Más ambicioso, más útil, es preguntarnos de cara al futuro qué hacer con todos los Murats. La pregunta de nuestra generación, y me refiero a los que hoy estamos vivos en esta geografía, es cómo deshacernos del sistema entero de la corrupción.
Cómo, sin destruir al país, sin destruir nuestras vidas, es decir: sin una revolución armada, inyectar al sistema crónicamente enfermo el elemento que siempre le ha faltado, la Justicia. De cierto, un sistema de Justicia como la Constitución prevé desde el siglo XIX: un tercer poder que vigile y persiga y sancione la corrupción y el crimen en general.

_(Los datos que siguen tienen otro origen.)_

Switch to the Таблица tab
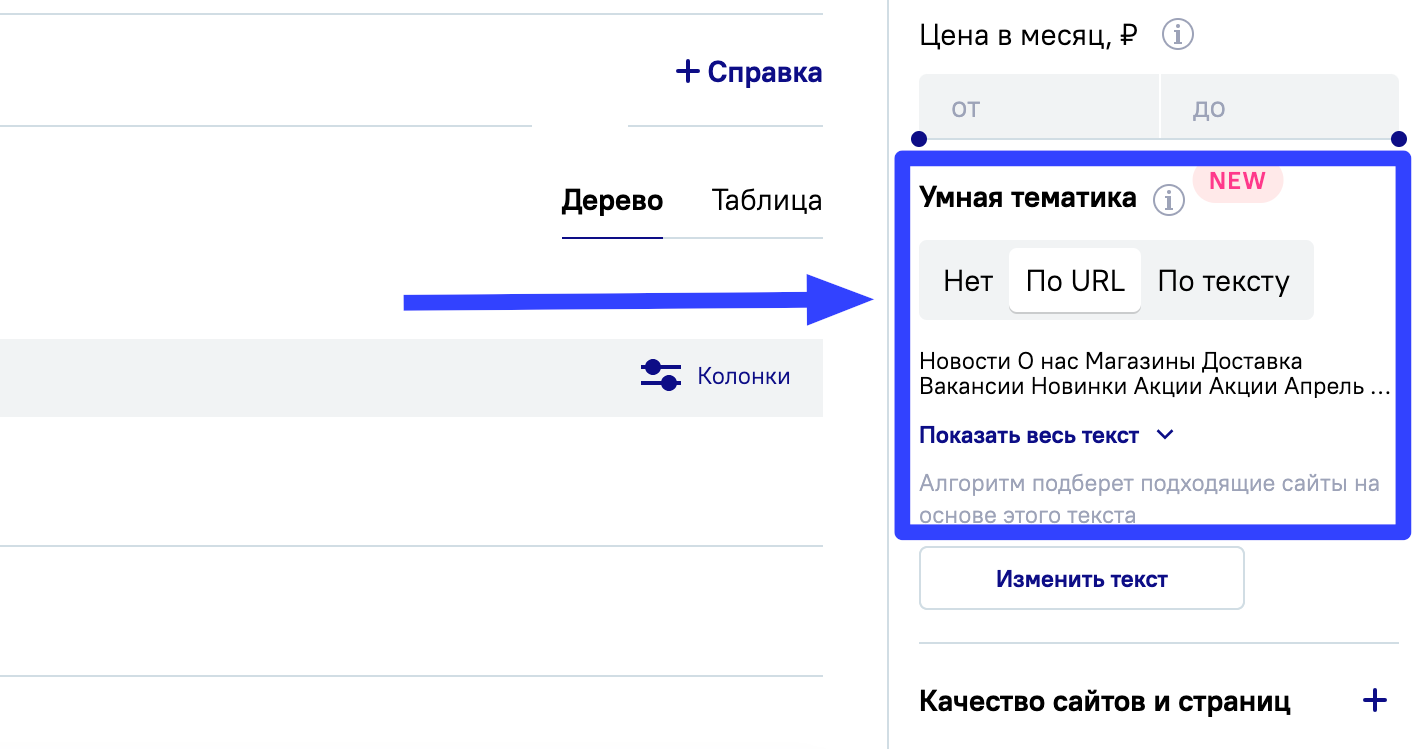(x=767, y=201)
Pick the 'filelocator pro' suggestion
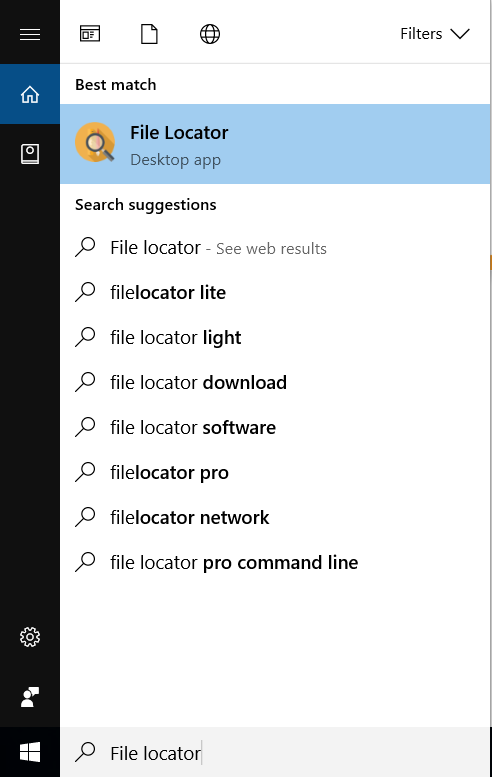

En España hay corrupción. En Brasil hay corrupción. Pero en España hay jueces y policías independientes del poder político, y en Brasil hay 10 mil fiscales autónomos. Eso resulta en que allá la corrupción no es sistémica, como en México. Eso resulta en que allá el sistema político tiende a limpiarse a sí mismo, mientras acá viene degenerándose: en México el Crimen y el Estado son ya vasos comunicantes. Eso resulta sobre todo en que allá, en España, en Brasil, en tantas otras democracias envidiables, la gente tiene confianza en la política, mientras acá hemos llegado a entender a los políticos como una casta tiránica y caótica.
¿Podemos los ciudadanos insertar la Justicia en el centro de la corrupción? Y es menester suponer que debemos ser los ciudadanos los que lo hagamos, desde afuera de los cauces políticos, porque nuestra casta política se ha probado incapaz de renunciar a sus privilegios de corso.
Esta es la pregunta de nuestra generación. La moneda que girando está subiendo por los aires.